[95]: Seconde femme de M. de Beauharnais le sénateur, le père de la princesse Stéphanie, grande-duchesse de Bade, et dame d'honneur de la princesse Caroline. Elle était aimée de tout le monde à cause de sa bonté et de sa politesse.
[96]: C'est un petit cercle de fer qu'on met aux jeunes chevaux fougueux pour les dompter, et alors on leur fait fournir une course quelconque, mais plus particulièrement en tournant.
[97]: Le grand-père se dansait à la fin du bal, et d'un bal où on avait été ce qu'on appelle en train et gai. On était, comme dans l'anglaise, deux par deux et sur une colonne. Le couple qui menait le grand-père se mettait en marche sur un air fait exprès, et que Julien le nègre jouait ordinairement moitié éveillé et moitié dormant, parce que le grand-père arrivait à six heures du matin. On faisait d'abord une promenade. La promenade finie, ce qui quelquefois durait longtemps si le caprice du couple chef le voulait ainsi, on se remettait sur une colonne. Alors commençait un autre air sur la mesure de l'anglaise, et on faisait toutes les figures qui passaient par la tête du couple chef. Quand il avait parcouru toute la colonne, un autre couple commençait et faisait la même figure. Les plus bizarres et les plus drôles étaient les meilleures. On mettait la femme dans un fauteuil, on se mettait à genoux, on faisait des berceaux avec les bras, etc... J'ai vu une fois chez la princesse Caroline, à l'Élysée, la promenade du grand-père se prolonger depuis la galerie jusqu'au premier. Tout le grand-père avait plus de quatre-vingts personnes, plus de quarante paires bien sûrement. Tout cela suivait avec les meilleurs et les plus joyeux rires.
[98]: J'ai fait une erreur dans mon Salon de madame de Polignac. J'ai dit que la marquise de Bréhan était dame du palais; elle ne l'était pas, mais elle était amie intime de la Reine. Je m'empresserai toujours de réparer une faute dès qu'elle me sera démontrée.
[99]: Elle continuait à m'appeler ainsi lorsque nous étions seules. Elle était bonne en général, et aimait ses anciens amis.

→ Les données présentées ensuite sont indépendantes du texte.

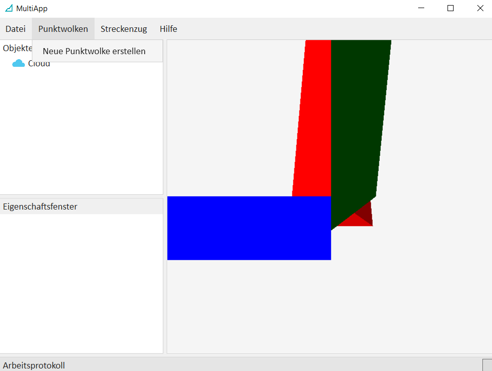The width and height of the screenshot is (492, 371).
Task: Open the Datei menu
Action: tap(16, 29)
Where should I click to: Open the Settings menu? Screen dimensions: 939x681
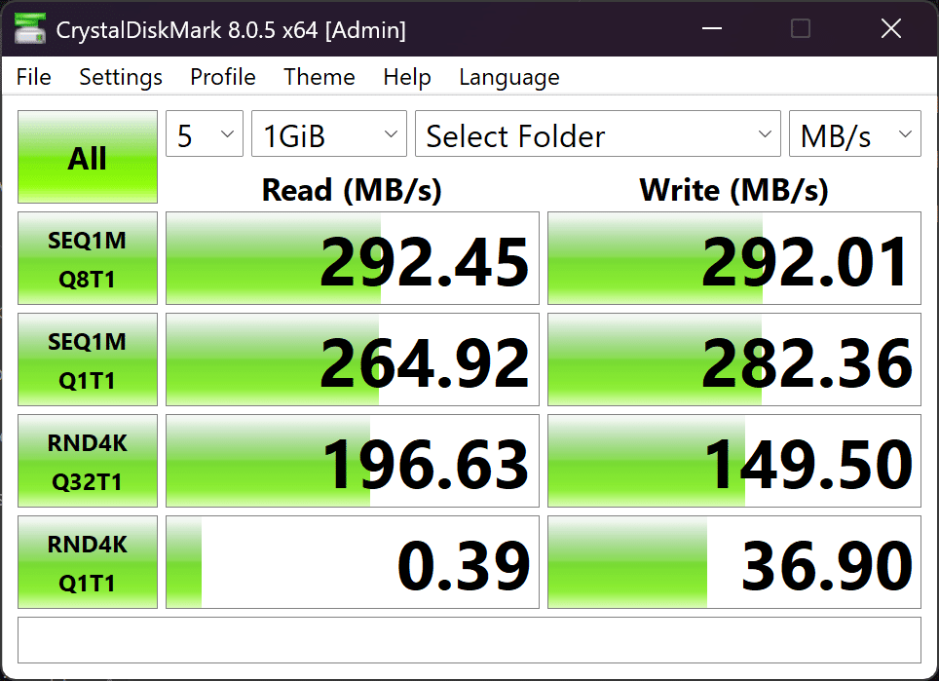coord(121,77)
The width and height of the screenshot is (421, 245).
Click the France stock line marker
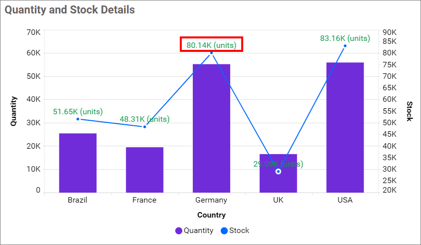pos(145,127)
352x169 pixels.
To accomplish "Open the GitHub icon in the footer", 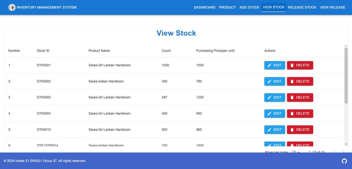I will pyautogui.click(x=344, y=161).
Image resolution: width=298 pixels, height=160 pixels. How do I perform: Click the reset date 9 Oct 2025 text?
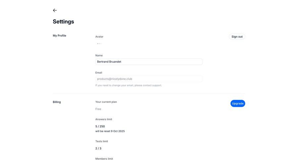pyautogui.click(x=110, y=131)
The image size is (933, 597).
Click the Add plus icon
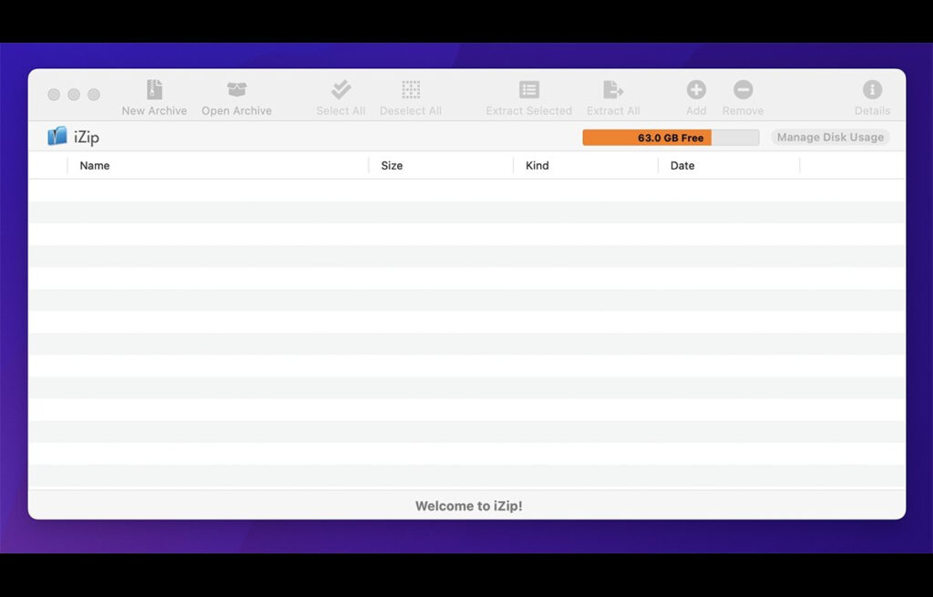coord(696,90)
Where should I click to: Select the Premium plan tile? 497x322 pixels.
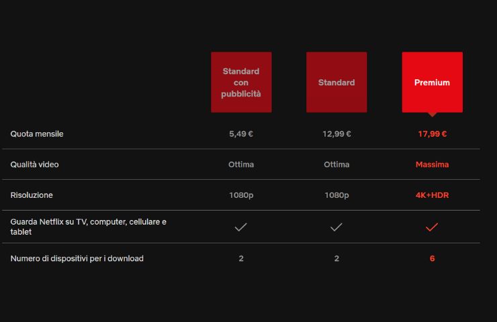click(432, 83)
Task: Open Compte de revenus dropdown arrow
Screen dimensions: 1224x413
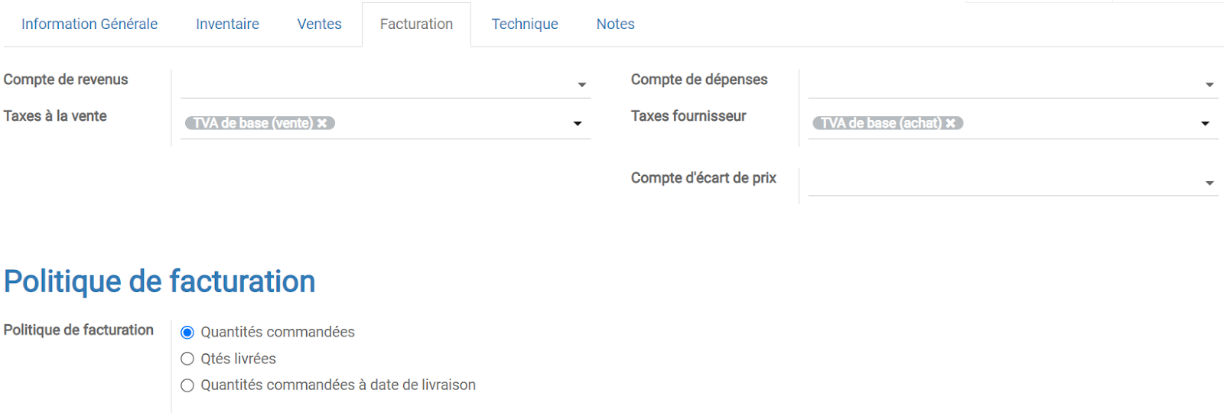Action: coord(582,85)
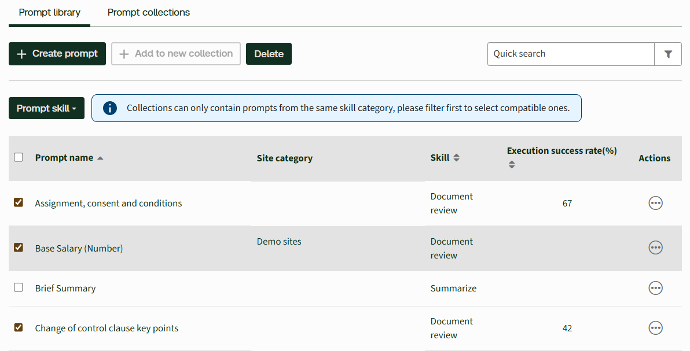Open actions menu for Assignment, consent and conditions
Screen dimensions: 690x351
[x=655, y=203]
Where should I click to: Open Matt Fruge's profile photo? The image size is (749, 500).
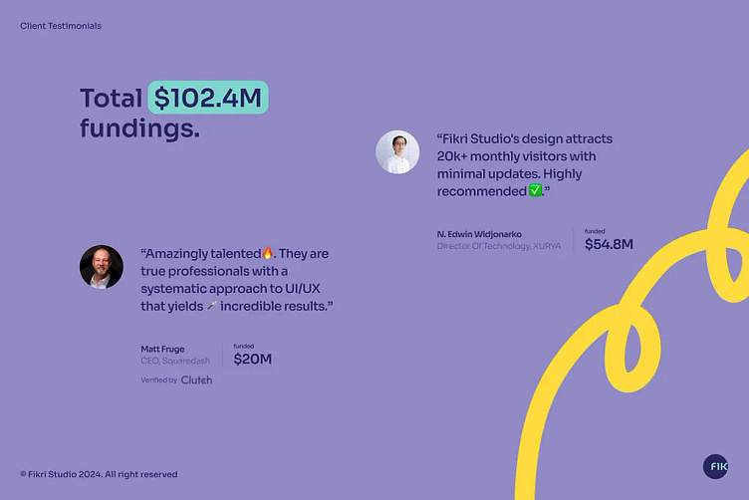point(102,267)
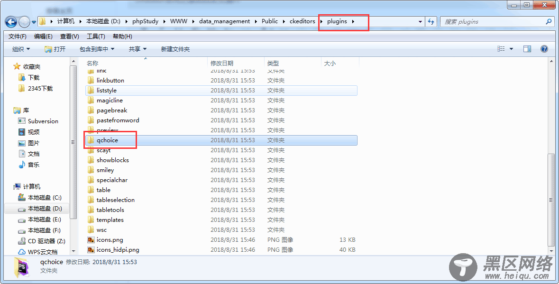Click the change view icon

pos(501,49)
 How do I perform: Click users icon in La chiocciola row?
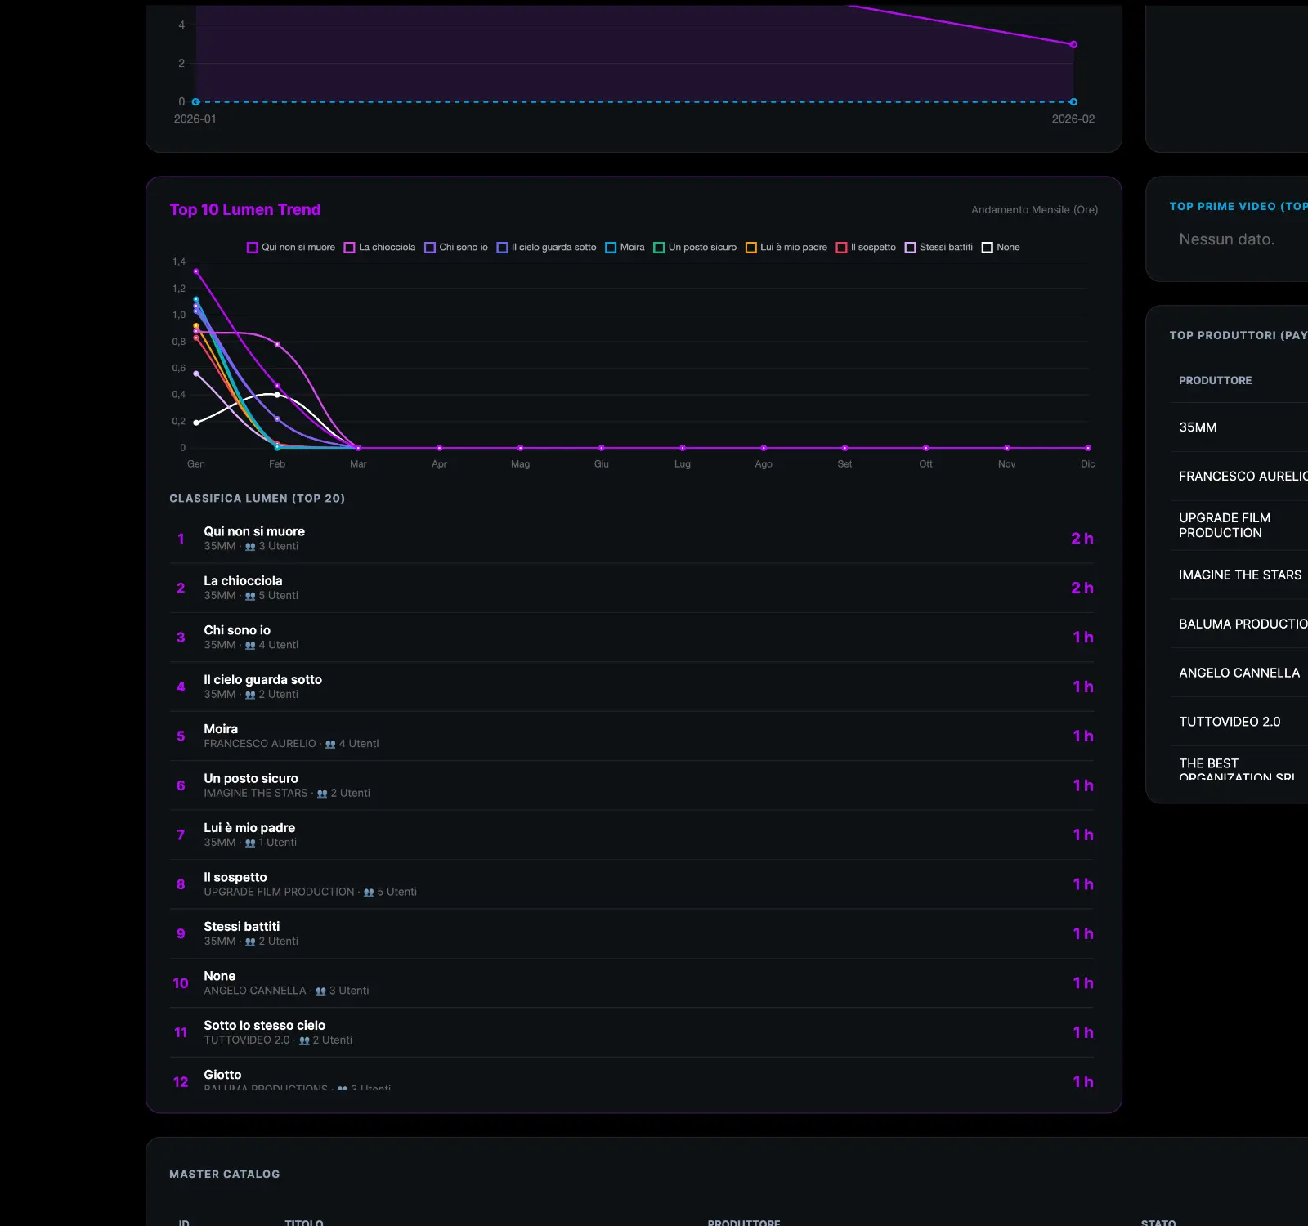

[100]: C'était alors la mode de porter de ces jupes garnies avec des touffes de n'importe quoi soutenues par des rubans. La princesse Pauline en avait une garnie de branches de pin, avec un corsage de velours vert garni en émeraudes et en diamants. La reine Hortense en avait une ravissante garnie en belles-de-jour, et tout ce qui, à la robe de la princesse Pauline, était en émeraudes et en diamants, était ici en turquoises et en diamants.
[101]: Et depuis que ceci est écrit, quel malheur nous a frappés!... La chaîne de l'exil a été rompue, mais par la mort!...
[102]: C'est vrai.
[103]: En 1806, au commencement.
[104]: L'Empereur prononçait les deux mots avec un accent effrayant et prolongé.